As the mist burned off Nate could just make out the perennial beds that filled the old square  animal pens: hellebores, lady’s mantle, Oriental poppies, peonies, hydrangeas, tansies, Japanese  anemones, chrysanthemums, fountain grass, and four acres of dahlias, their hundred-thousand dollar crop, all designed to succession bloom, a flowering baton passed over the lichen-covered  walls. Ten thousand tulips were hand-twisted into the earth by Christmas. The old pasture now  held rotating varieties of annuals planted in seventy-foot raised beds, about eight hundred flowers per row planted each spring, and replaced with winter rye each October. He kept another  ten acres for haying. The flower farm started by the young couple on the back of his father’s  failing chicken and cattle business and then injected with organic fertilizers and youthful  exuberance by the girls at Love & Flowers.  

Beyond the pastures and hoops the land sloped at a slow grade to Bird Pond.
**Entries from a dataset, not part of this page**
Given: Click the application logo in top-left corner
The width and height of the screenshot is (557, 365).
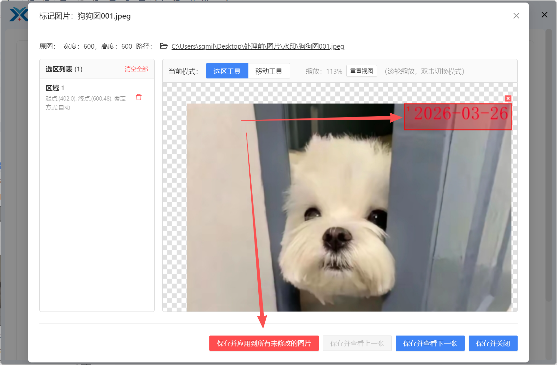Looking at the screenshot, I should tap(18, 14).
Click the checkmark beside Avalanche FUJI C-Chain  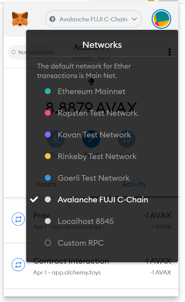pyautogui.click(x=34, y=200)
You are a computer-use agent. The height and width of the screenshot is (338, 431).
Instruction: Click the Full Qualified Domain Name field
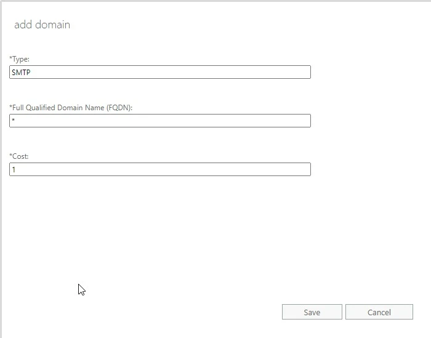tap(160, 121)
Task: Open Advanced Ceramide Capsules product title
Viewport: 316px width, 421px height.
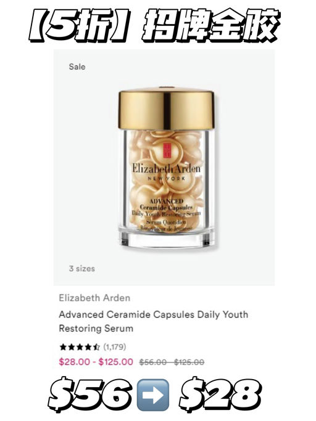Action: pyautogui.click(x=153, y=321)
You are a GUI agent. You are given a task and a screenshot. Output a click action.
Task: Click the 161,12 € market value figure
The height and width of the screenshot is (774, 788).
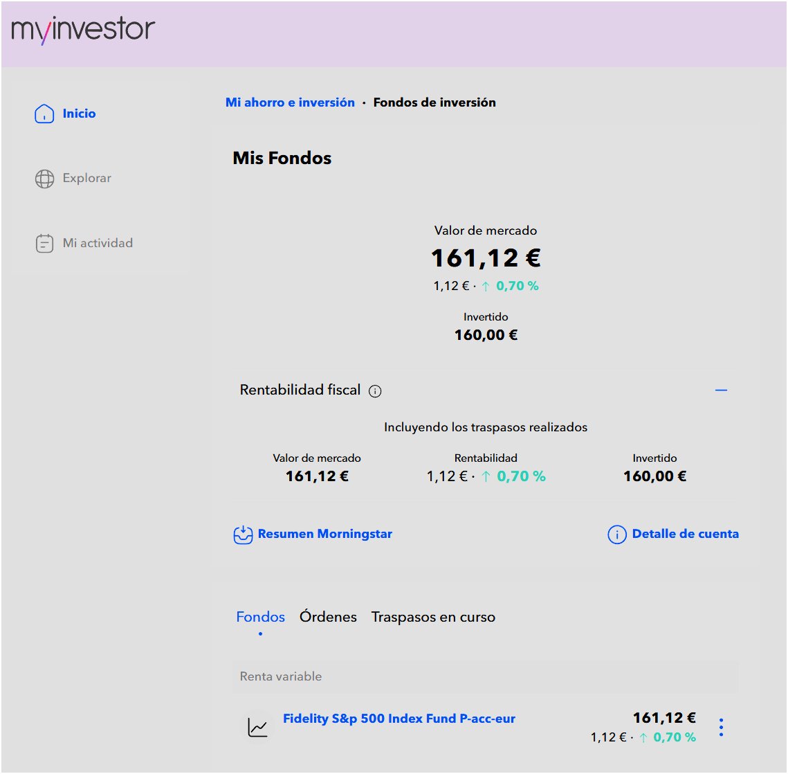(x=486, y=258)
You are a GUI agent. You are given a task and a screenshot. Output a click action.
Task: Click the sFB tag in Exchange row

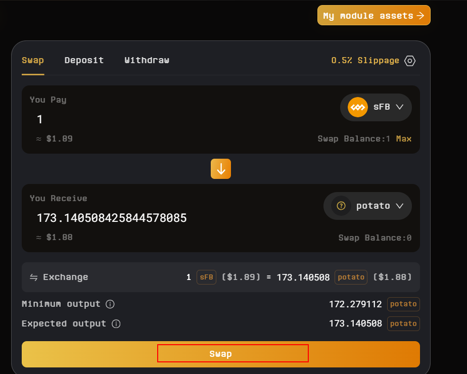pyautogui.click(x=206, y=277)
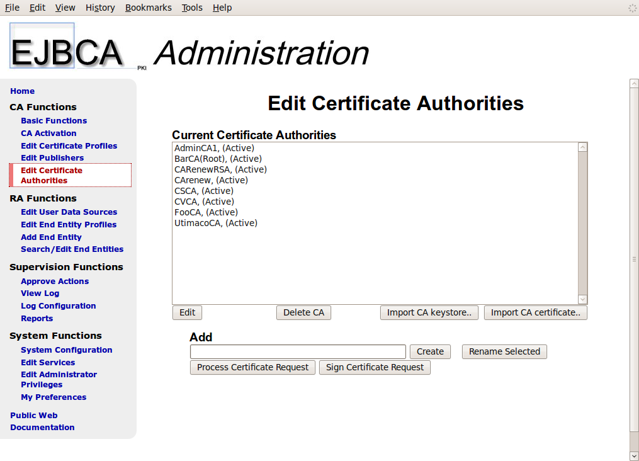The height and width of the screenshot is (461, 639).
Task: Select BarCA(Root) list entry
Action: point(218,159)
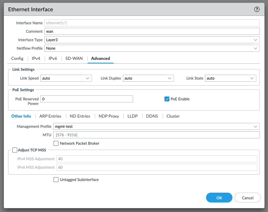Enable the Network Packet Broker checkbox

point(56,143)

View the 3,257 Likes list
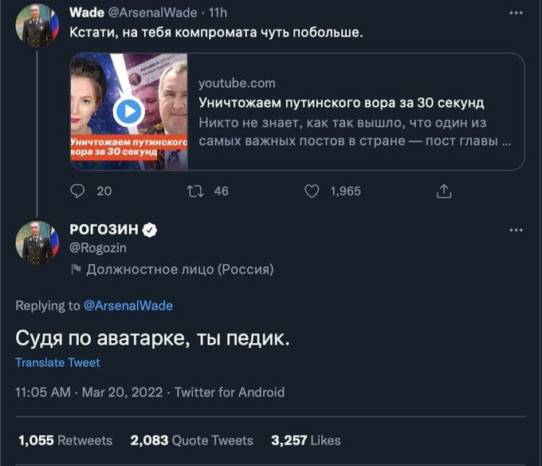305,440
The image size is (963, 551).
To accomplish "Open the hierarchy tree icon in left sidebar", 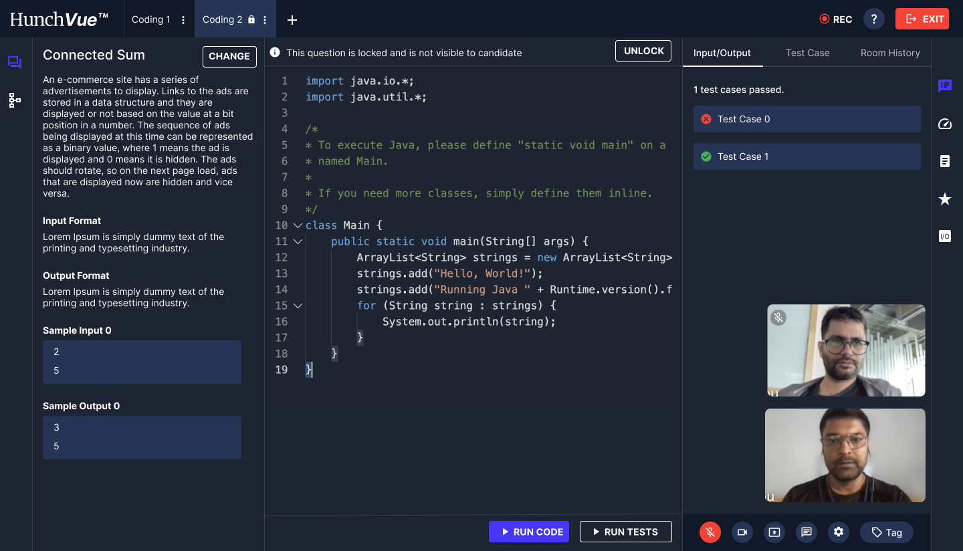I will [x=15, y=100].
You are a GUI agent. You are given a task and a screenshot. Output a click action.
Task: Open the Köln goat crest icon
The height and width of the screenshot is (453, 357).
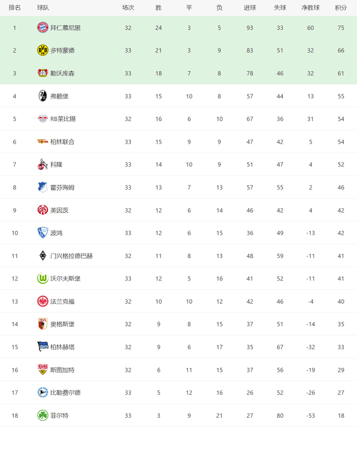tap(42, 164)
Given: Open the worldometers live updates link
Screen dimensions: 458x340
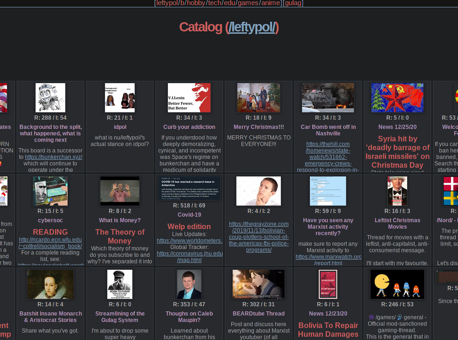Looking at the screenshot, I should pyautogui.click(x=190, y=241).
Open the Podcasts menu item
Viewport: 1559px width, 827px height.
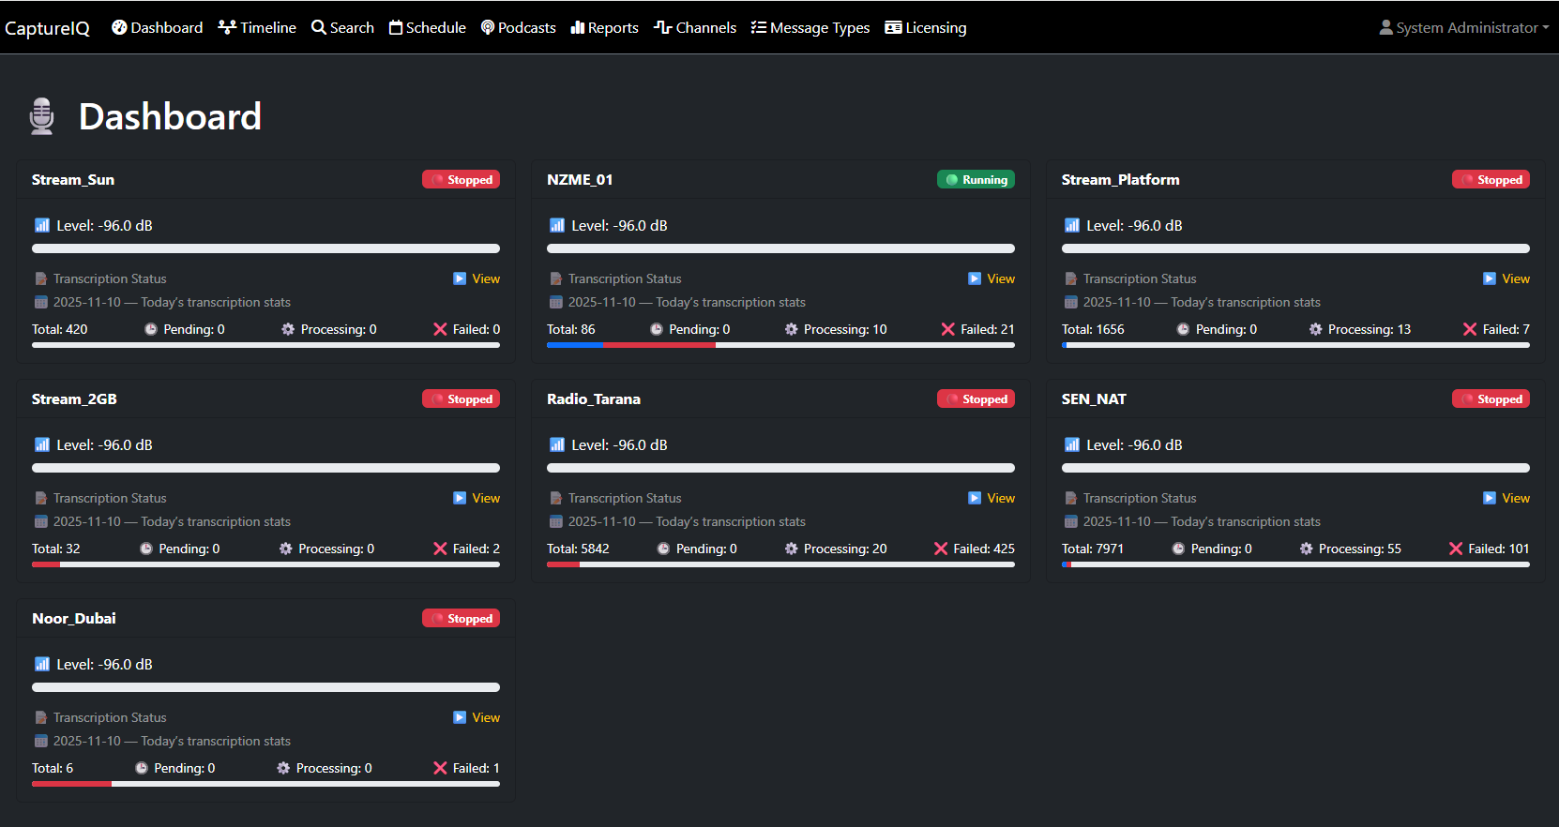(x=518, y=28)
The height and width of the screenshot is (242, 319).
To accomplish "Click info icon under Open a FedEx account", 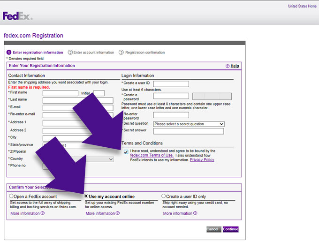I will coord(43,213).
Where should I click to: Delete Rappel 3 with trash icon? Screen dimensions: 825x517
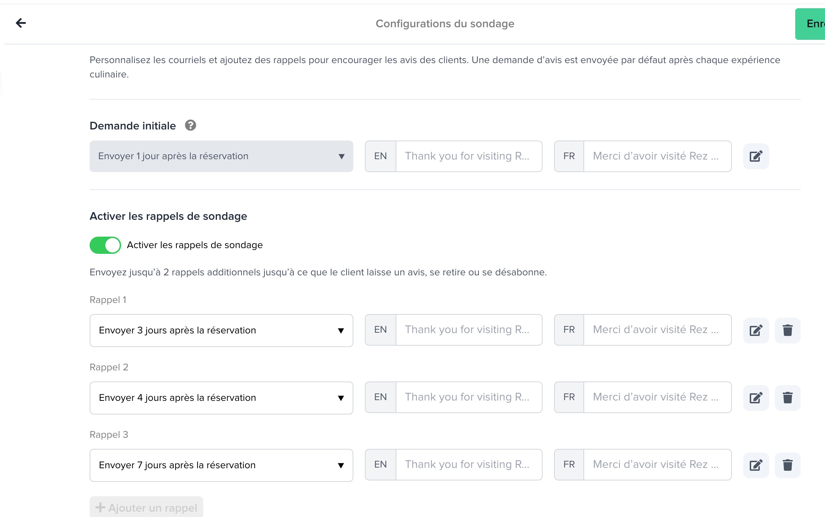click(787, 465)

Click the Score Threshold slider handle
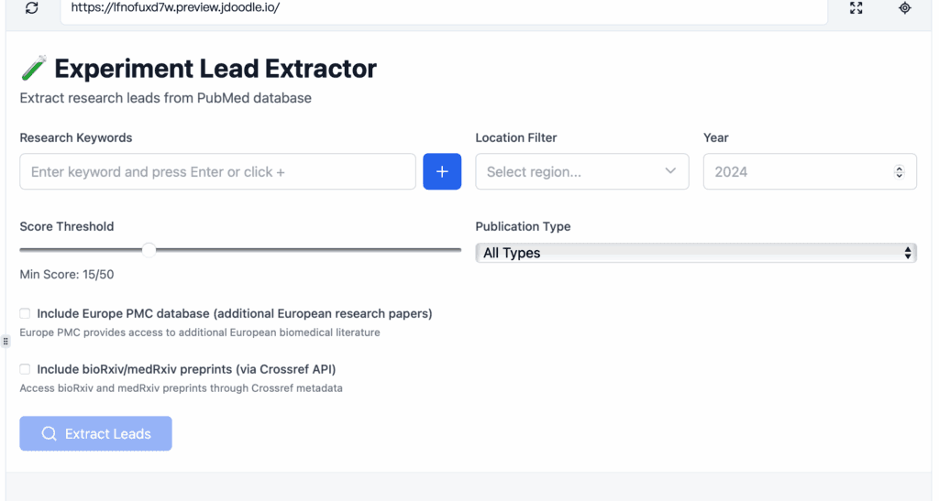149,250
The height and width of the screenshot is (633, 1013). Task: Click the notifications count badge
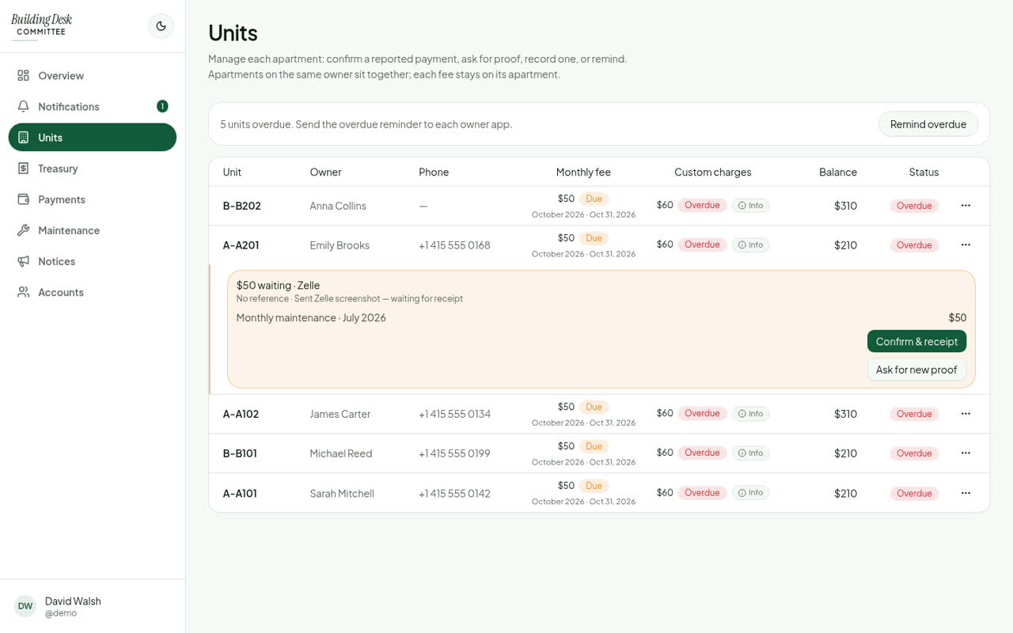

More of a small  lake, really, and the center of the property with woods on all sides except for the one five-acre  plot he’d sold off to a pair of Covid homesteaders, Ryan and Maggie LaFrance, to pay off his ex wife. As the light turned each afternoon it caught the glass of Maggie’s greenhouse where he was  growing tuberoses for the girls’ wedding. The LaFrances’ McMansion was a daily reminder that  he’d never sell another square foot of land, no matter the pressure from the expansionists running  town hall. The land provided in many ways for the Barnum clan but in lean years the  descendants of Jonathan Barnum and Audrey Keeper sold acres to pay off creditors—leases to  lumber companies and housing lots—chipping away a hundred acres over fifty years. Nate held  on to five hundred, he was the second largest landowner in town, most of it woods, old growth  forests he’d hiked and camped as a boy. 

Nate cranked the shower and sat on the toilet until steam filled the room. He breathed deeply,  trying to remember what was ready, or almost ready, to cut in the field. He washed off the sweat  and spunk and dressed in his usual uniform of Carhartt shorts, blue farm T-shirt, wool socks, and  boots. The girls teased he resembled the construction worker from the Village People. These  were his new partners. It was a gay, gay world and he was the entertainment, as long as nothing  broke. Nate seeded, planted, watered, weeded, fertilized, mowed, shoveled, hauled, fixed, built,  covered, and cut. If there was dirt in your snot you knew you’d put in an honest day. 

The floor vibrated. Chloe was banging the ceiling with the mop. He stomped a reply. Rookies, he  thought. He’d get it done; he always got it done.